- [Data extract]
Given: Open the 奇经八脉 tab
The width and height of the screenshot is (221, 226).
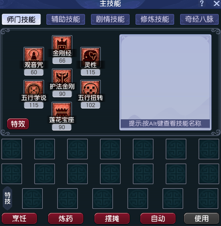Looking at the screenshot, I should [x=199, y=19].
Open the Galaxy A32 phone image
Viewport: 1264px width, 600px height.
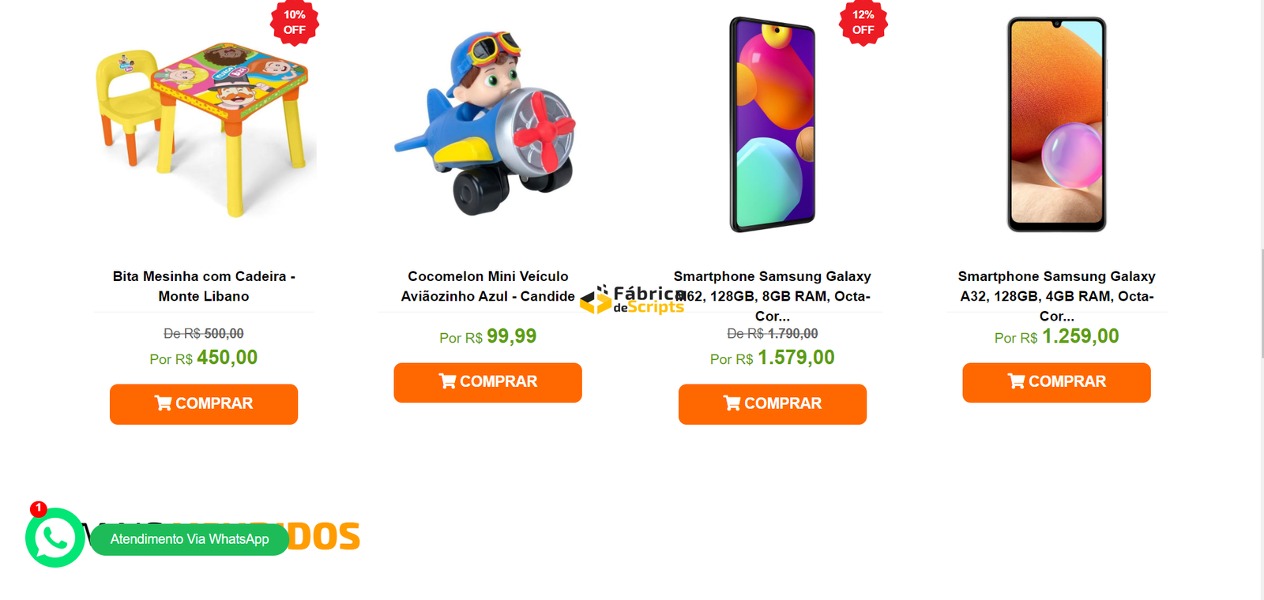1057,124
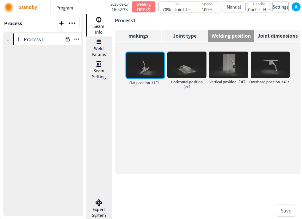Click the user avatar A icon
Screen dimensions: 302x219
pos(296,7)
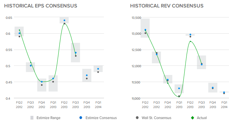This screenshot has height=123, width=229.
Task: Click the Historical Rev Consensus heading
Action: (x=167, y=6)
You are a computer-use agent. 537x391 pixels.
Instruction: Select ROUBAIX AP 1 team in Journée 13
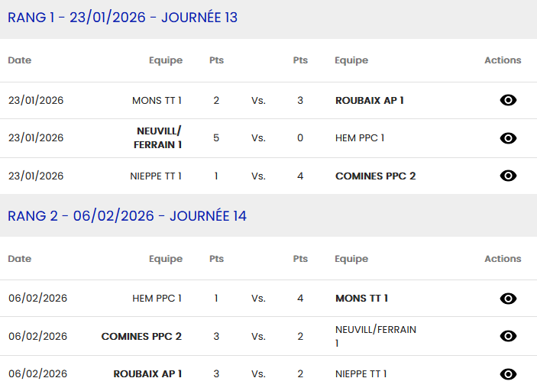(370, 100)
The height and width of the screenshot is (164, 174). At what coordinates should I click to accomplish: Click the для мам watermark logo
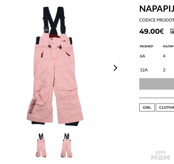[160, 155]
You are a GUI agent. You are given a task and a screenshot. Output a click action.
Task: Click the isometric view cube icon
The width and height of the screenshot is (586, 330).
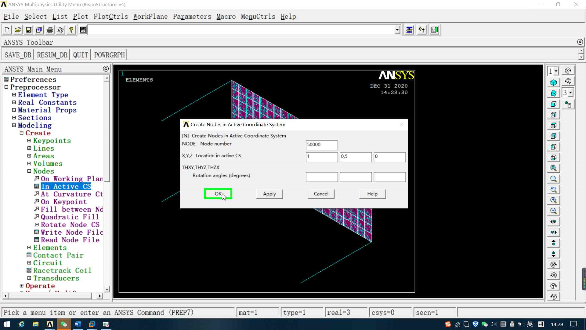pyautogui.click(x=553, y=83)
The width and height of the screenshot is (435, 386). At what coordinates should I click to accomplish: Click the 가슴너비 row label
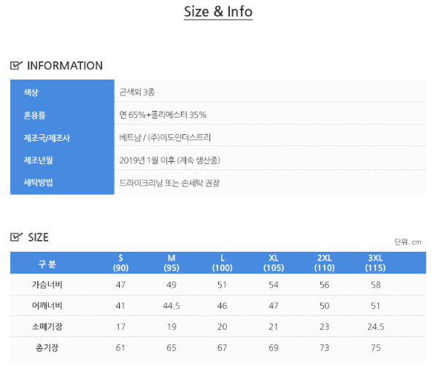[x=47, y=285]
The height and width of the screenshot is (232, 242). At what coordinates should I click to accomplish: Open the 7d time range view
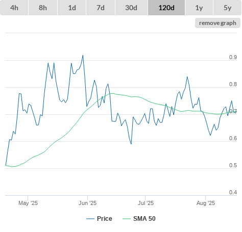pos(101,8)
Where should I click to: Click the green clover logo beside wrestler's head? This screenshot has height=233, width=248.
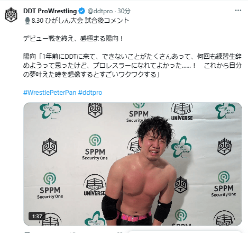pos(181,147)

- [Exercise aim] Put every line of the records above into a Markdown table with two columns, Row for the running number and Line for the text, skipping any blank lines. Leave the pictures out.

- [Response to this task]
| Row | Line |
|---|---|
| 1 | Given: Open the 奇经八脉 tab |
| 2 | The width and height of the screenshot is (221, 226). |
| 3 | Looking at the screenshot, I should [x=199, y=19]. |
| 4 | Open the Galaxy A32 phone image |
| 5 | Viewport: 1264px width, 600px height. |
| 6 | 1057,124 |
| 7 | Click the user avatar A icon |
| 8 | Screen dimensions: 302x219 |
| 9 | pos(296,7) |
| 10 | This screenshot has height=123, width=229. |
| 11 | Task: Click the Historical Rev Consensus heading |
| 12 | Action: (x=167, y=6) |
| 13 | You are a computer-use agent. 537x391 pixels. |
| 14 | Instruction: Select ROUBAIX AP 1 team in Journée 13 |
| 15 | (370, 100) |
| 16 | The height and width of the screenshot is (164, 174). At what coordinates should I click to accomplish: Click the для мам watermark logo |
| 17 | [160, 155] |
| 18 | You are a GUI agent. You are given a task and a screenshot. Output a click action. |
| 19 | Task: Click the isometric view cube icon |
| 20 | The width and height of the screenshot is (586, 330). |
| 21 | pyautogui.click(x=553, y=83) |
| 22 | The width and height of the screenshot is (435, 386). At what coordinates should I click to accomplish: Click the 가슴너비 row label |
| 23 | [x=47, y=285] |
| 24 | The height and width of the screenshot is (232, 242). At what coordinates should I click to accomplish: Open the 7d time range view |
| 25 | pos(101,8) |
| 26 | Where should I click to: Click the green clover logo beside wrestler's head? This screenshot has height=233, width=248. |
| 27 | pos(181,147) |